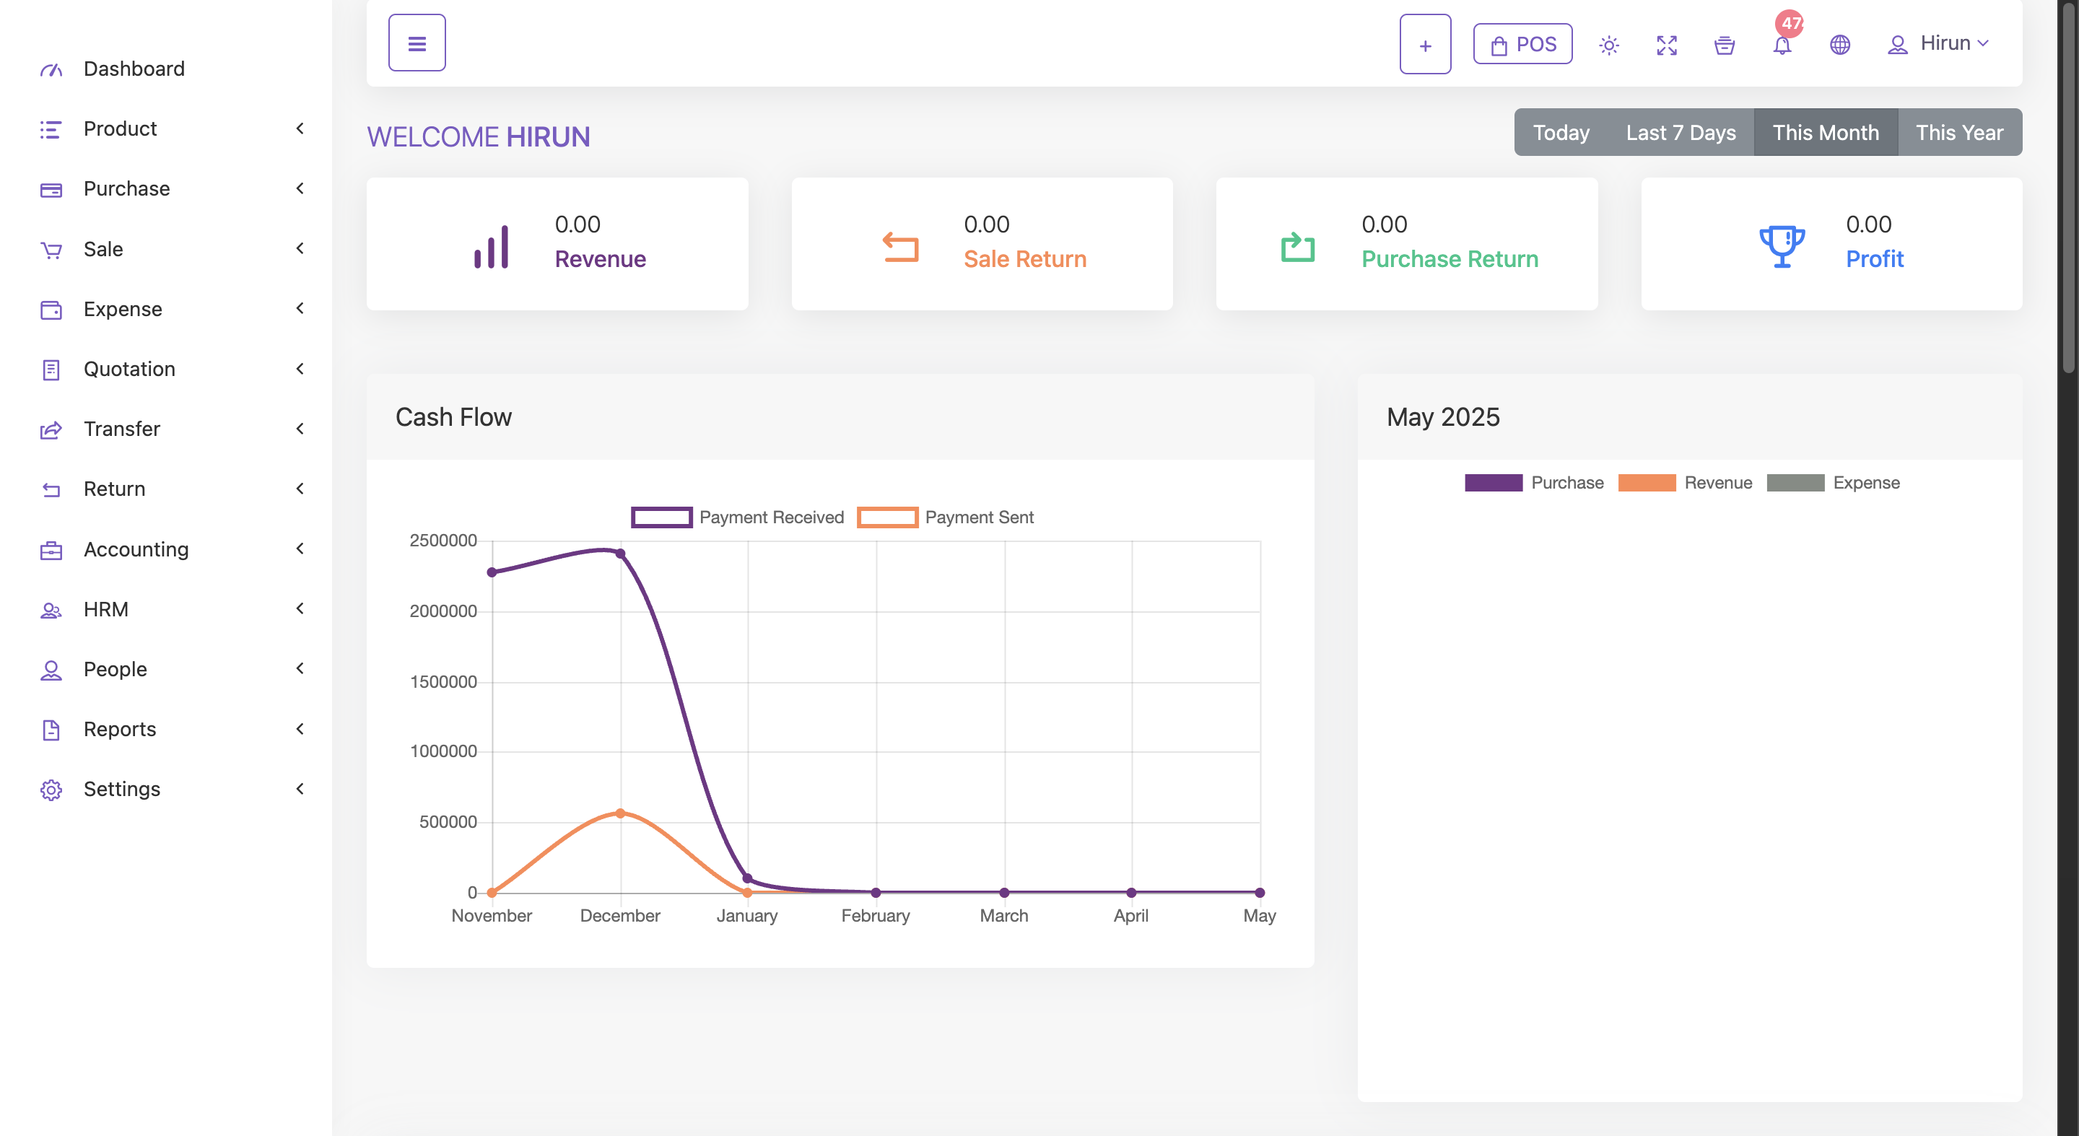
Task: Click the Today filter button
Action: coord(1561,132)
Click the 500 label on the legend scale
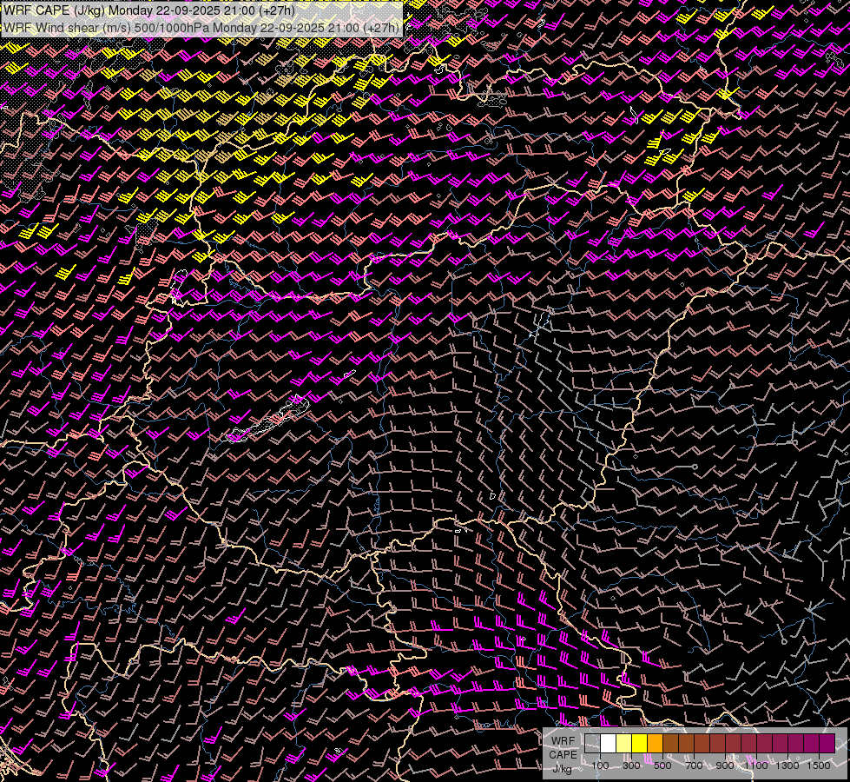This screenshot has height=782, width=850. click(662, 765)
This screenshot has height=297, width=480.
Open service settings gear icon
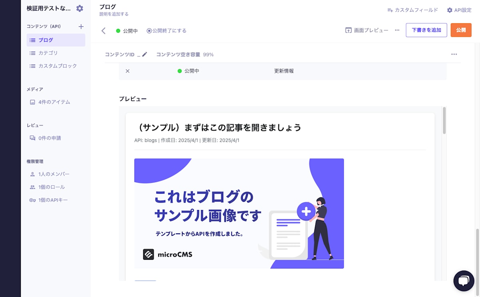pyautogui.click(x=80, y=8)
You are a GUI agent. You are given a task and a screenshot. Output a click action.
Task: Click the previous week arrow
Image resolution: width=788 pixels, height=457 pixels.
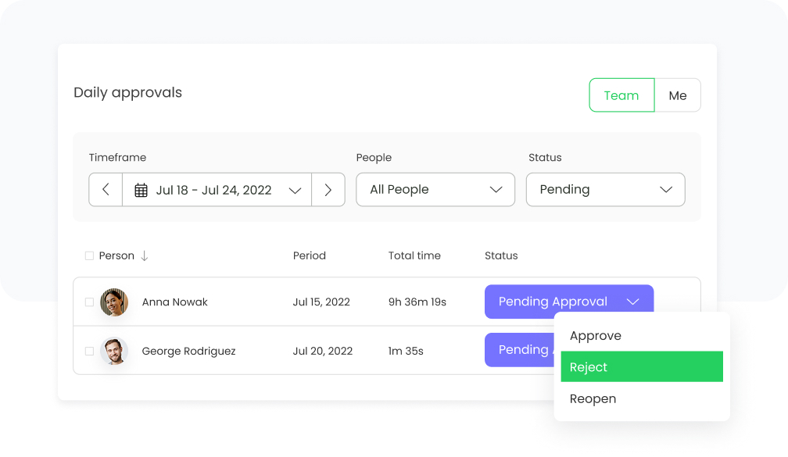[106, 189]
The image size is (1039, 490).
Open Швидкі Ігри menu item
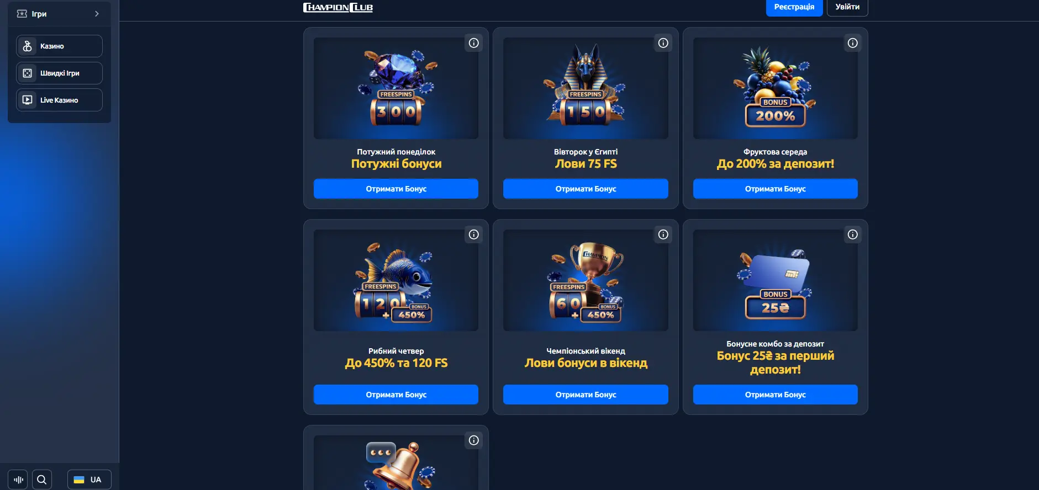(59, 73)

══════════

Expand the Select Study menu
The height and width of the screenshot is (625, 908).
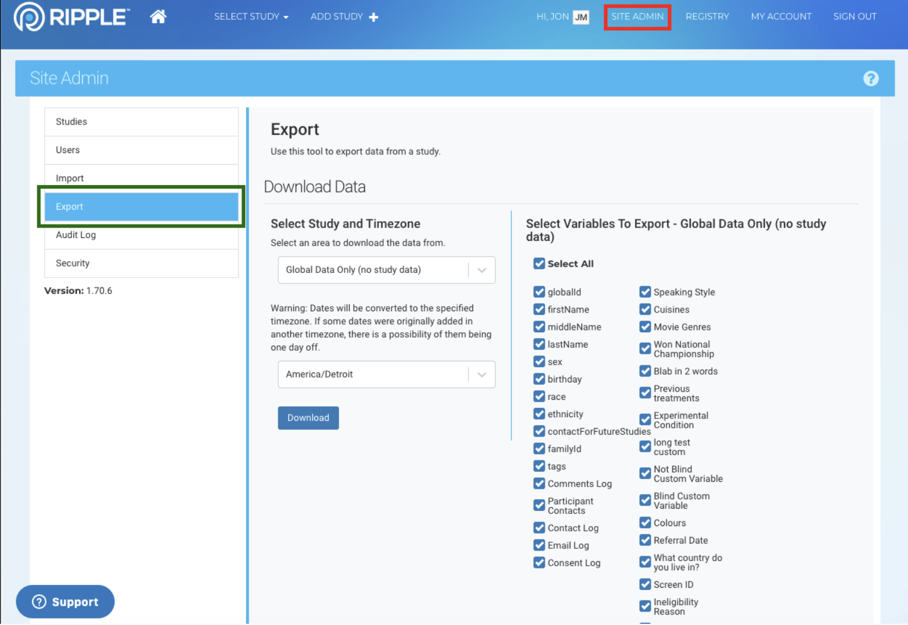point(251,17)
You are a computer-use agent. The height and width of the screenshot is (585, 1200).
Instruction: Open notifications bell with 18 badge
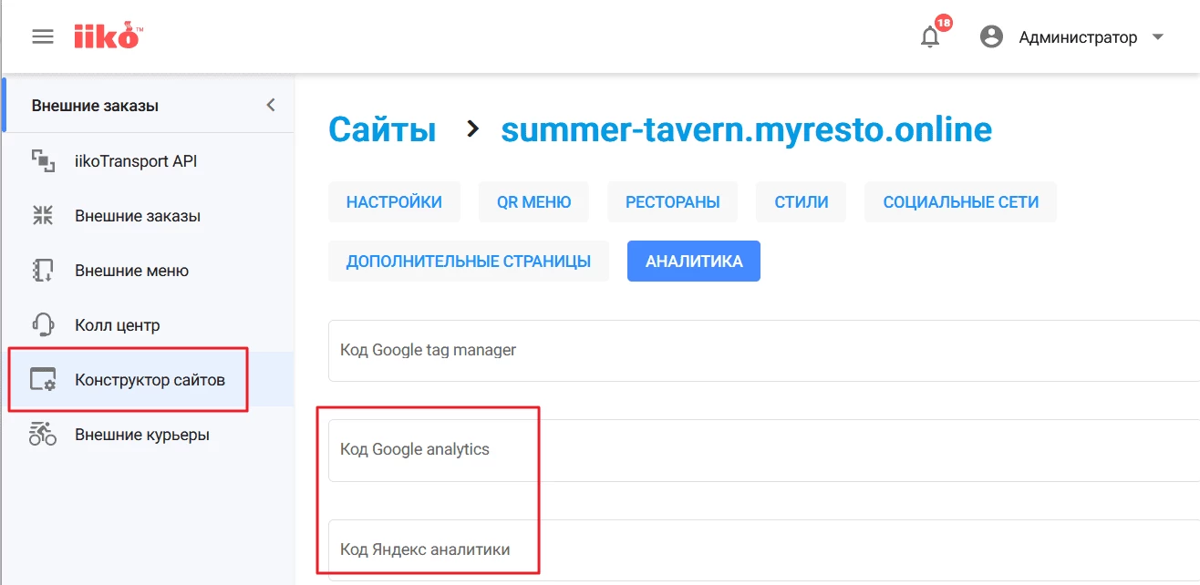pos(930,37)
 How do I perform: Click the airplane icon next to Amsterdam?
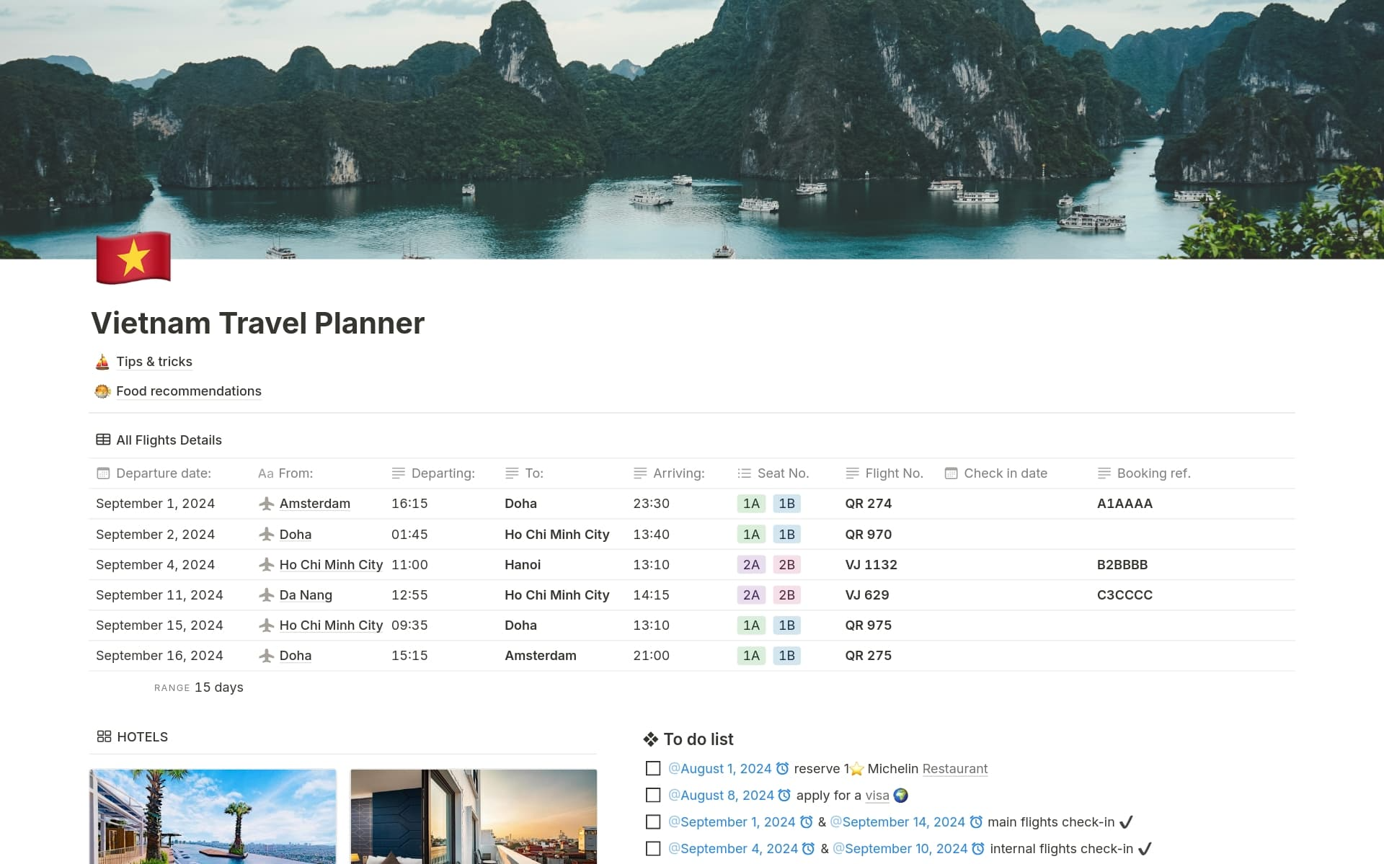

══════════

**Task details**.
Rewrite the listing starting at the line that contains "Expand the Select Study menu" and ending at the line that contains "How do I perform: Click", with "notifications bell" swapped for "alerts bell" and nothing else changed. Leave the pictures out.

**Response**.
Expand the Select Study menu
The height and width of the screenshot is (625, 908).
point(251,17)
You are a computer-use agent. The height and width of the screenshot is (585, 1200).
Instruction: Open alerts bell with 18 badge
pos(930,37)
 How do I perform: Click the airplane icon next to Amsterdam?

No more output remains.